--- Excerpt to read ---
REPUBLIC OF SOUTH AFRICA


Case No: 315/2005


Consolidated with:


Case No: 8682/2008


22 JANUARY 2014


In the matter between:


YUGUSAN GOVENDER........................................................................Plaintiff


And


CLEOPHAS SHANE MOODLEY ….....................................First Defendant


ROAD ACCIDENT FUND...............................................Second Defendant


JUDGMENT


Delivered on 22 January 2014


Vahed J:


[1] The actions under case number 315/2005 (“the first action”) and case number 8682/2008 (“the second action”) were consolidated and the trial commenced before me on 4 September 2013. When and the matter was called I was advised by counsel that during the current tranche of the trial I was only required to determine

second defendant’s first special plea, with all other issues to stand over, if needs be, for later determination. I might indicate that the second defendant also raised a second dilatory special plea relating to the determination of the plaintiffs injuries as serious. Although that second special plea was discussed only briefly, I was not required to make any determination thereon. The special plea that required determination related to whether the action against the second defendant had been statutorily barred for want of compliance by the plaintiff with section 2(4)(a) of the Apportionment of Damages Act, 34 of 1956. Both the actions prior to consolidation, and the consolidated action, have a long, detailed and sorry history, the minutiae of which I considered to be highly relevant to the determination of the special plea in question. It is necessary for me to recount that history.

--- Exercise instructions ---
A - In the judgment excerpt, on what date did the trial begin?
B - Echo the part of the judgment excerpt between "second defendant’s first" and "recount that history.", inclusive.

--- Data shown ---
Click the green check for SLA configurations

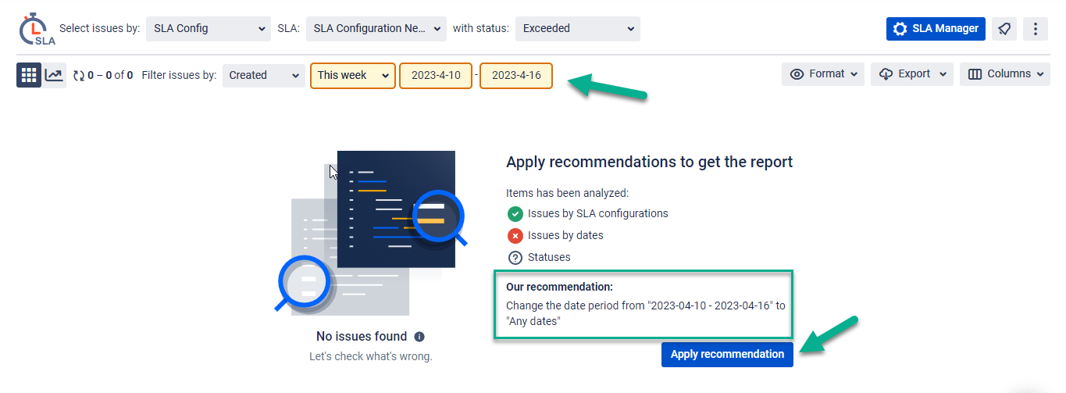tap(515, 214)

--- Answers to the tasks ---
A - 4 September 2013

B -
second defendant’s first special plea, with all other issues to stand over, if needs be, for later determination. I might indicate that the second defendant also raised a second dilatory special plea relating to the determination of the plaintiffs injuries as serious. Although that second special plea was discussed only briefly, I was not required to make any determination thereon. The special plea that required determination related to whether the action against the second defendant had been statutorily barred for want of compliance by the plaintiff with section 2(4)(a) of the Apportionment of Damages Act, 34 of 1956. Both the actions prior to consolidation, and the consolidated action, have a long, detailed and sorry history, the minutiae of which I considered to be highly relevant to the determination of the special plea in question. It is necessary for me to recount that history.